La trayectoria de Orlando González Esteva, que desde 1965 reside en EEUU, se hace visible (al menos para mis lecturas) en publicaciones de la revista Vuelta, donde el mismo Octavio Paz lo presentaría con la precisión propia de su ojo crítico: "Su poema me devolvió algo muy raro en la poesía de nuestros contemporáneos: la música del verso. Una música tradicional y muy nueva en la que lo antiguo se alía a lo insólito".

Ha pasado el tiempo y el poeta cubano sigue y se "resigna (yo añadiría felizmente) a ser fiel a sí mismo". Regreso a unas de sus estrofas para enfatizar, con la elocuencia sencilla de sus versos, ese perseverar sin tregua, sin importar el paso y peso de los años, en llevar la tradición a nuestras vidas, iluminándolas para hacer evidencia del milagro:

   Yo sé del puente que salva
   el abismo cotidiano
   y del placer del gusano
   que redondea mi calva.

   Yo sé del árbol que sueña
   que sus ramas son raíces
   y de huesos infelices
   que arden mejor que la leña.

En estas últimas líneas el poeta (en su largo exilio) se visualiza sensiblemente como un árbol que se sueña, aireado en la musicalidad de su poesía, en la tradición poética de su amado país. En tanto, un "en tanto" que le ha llevado toda su vida, ve en su más íntima infelicidad (en sus huesos) algo que paradójicamente le mantiene caliente (vivo) aún mejor que la leña que arde para los desamparados.

En su conjunto son 70 estrofas, quizá refieren a los 70 años que su autor cumpliera poco tiempo atrás, no sé, igual quedará la duda (como lo insinúa en las palabras preliminares) de si estas estrofas pueden leerse como si constituyeran un solo poema o un racimo (o racimos) que puede ofrecerse por separado.

====

▶ [Qué hacer]
**a.** Según el texto sobre la poesía de Orlando González Esteva, ¿desde qué año reside el poeta en EEUU?
**b.** Transcribe del texto sobre la poesía de Orlando González Esteva el pasaje que va de "Ha pasado el" a "que la leña.".
**c.** Prosigue el texto sobre la poesía de Orlando González Esteva a partir de su última oración.

====

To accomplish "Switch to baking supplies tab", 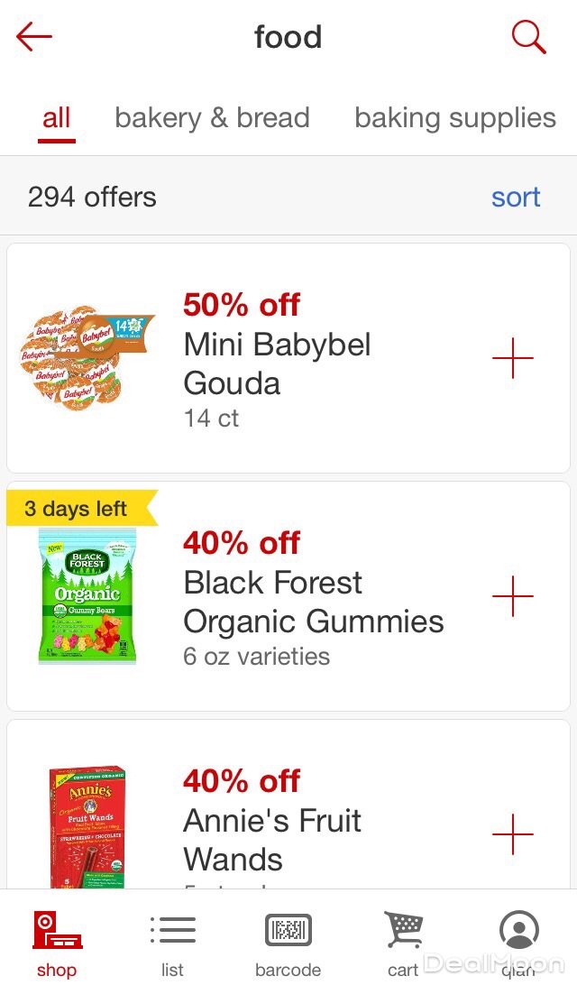I will [455, 118].
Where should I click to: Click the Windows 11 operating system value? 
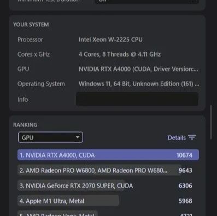[139, 84]
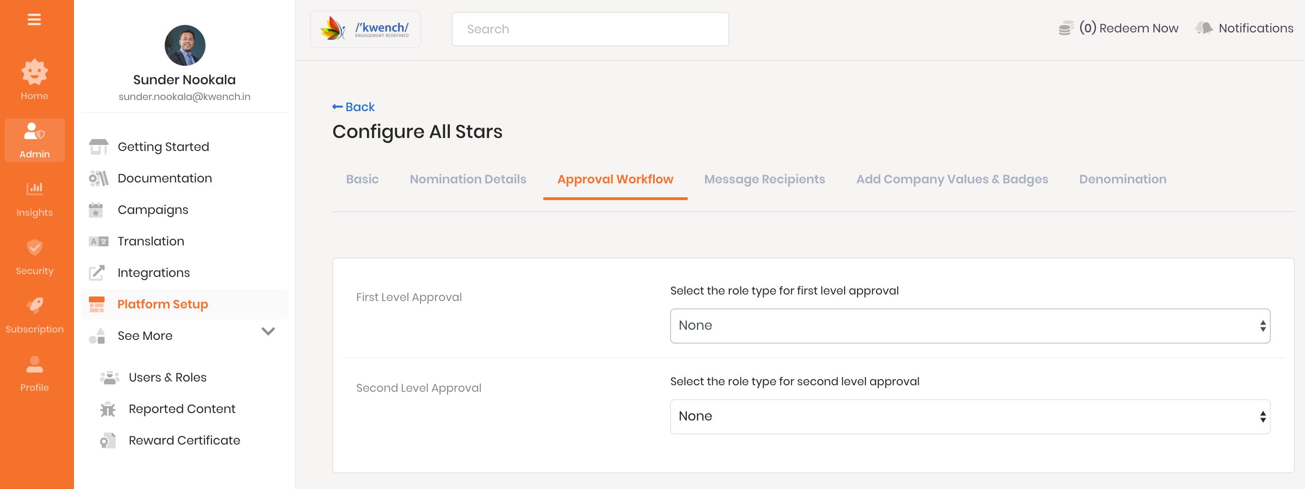The image size is (1305, 489).
Task: Click the kwench logo
Action: [x=365, y=29]
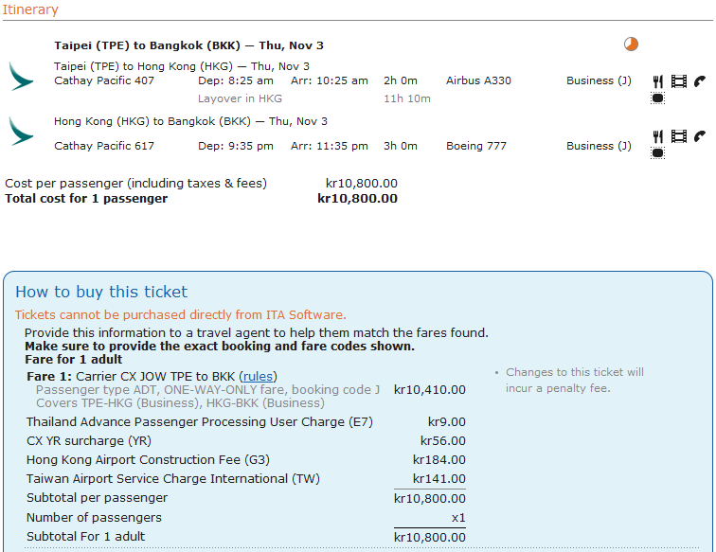
Task: Click the film icon for Cathay Pacific 617
Action: point(679,136)
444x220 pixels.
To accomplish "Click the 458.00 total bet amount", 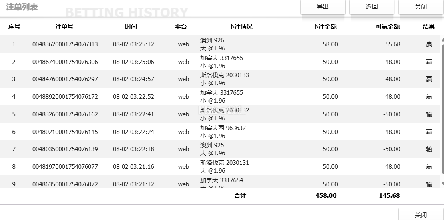I will (x=326, y=196).
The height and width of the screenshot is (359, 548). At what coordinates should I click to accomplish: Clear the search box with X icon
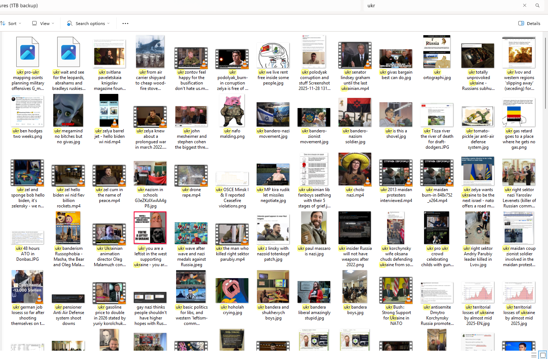coord(524,5)
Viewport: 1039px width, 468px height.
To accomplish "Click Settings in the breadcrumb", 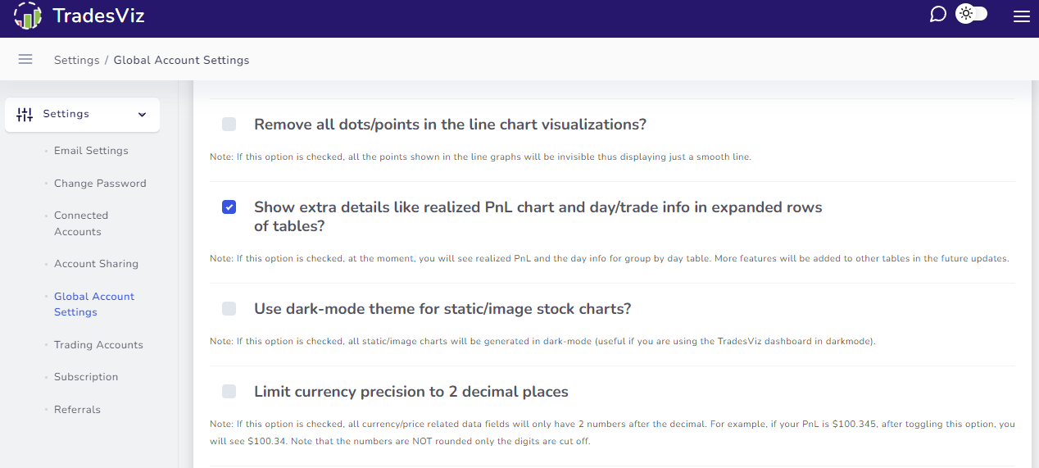I will (76, 60).
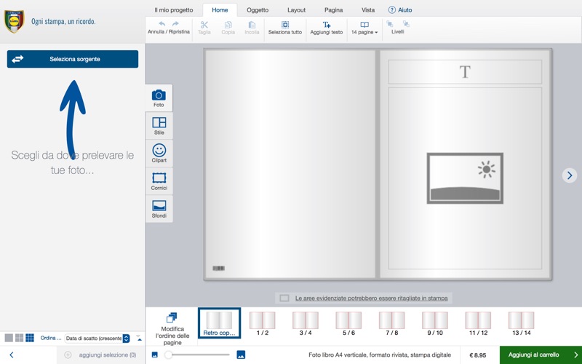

====

▶ [Resultados del ejercicio]
**a.** Desde 1965.

**b.**
Ha pasado el tiempo y el poeta cubano sigue y se "resigna (yo añadiría felizmente) a ser fiel a sí mismo". Regreso a unas de sus estrofas para enfatizar, con la elocuencia sencilla de sus versos, ese perseverar sin tregua, sin importar el paso y peso de los años, en llevar la tradición a nuestras vidas, iluminándolas para hacer evidencia del milagro:

   Yo sé del puente que salva
   el abismo cotidiano
   y del placer del gusano
   que redondea mi calva.

   Yo sé del árbol que sueña
   que sus ramas son raíces
   y de huesos infelices
   que arden mejor que la leña.

**c.**
Supongo que ni una cosa ni otra importan, lo que nos interesa es que estas estrofas, cada una, están cargadas de una profundidad que se mezcla (intuitivamente) con una sabiduría popular brillantísima:

   Yo sé de la flor que espera
   sobre el tallo alicaído
   perfumar, si no el olvido,
   las puntas de una tijera.

   Yo sé del peñasco aquel
   que mira al mundo de lejos
   igual que miran los viejos
   los aviones de papel.

   Yo sé de un hombre que ha muerto
   y resucitado tanto
   que muda de camposanto
   como el polvo del desierto.

Dos cosas importantes para el lector, una lectura atenta le permitirá profundizar más en las ideas, las imágenes; pero al mismo tiempo el lector (que gusta de la musicalidad) podrá memorizar alguno de estos versos sencillos con una facilidad contagiosa.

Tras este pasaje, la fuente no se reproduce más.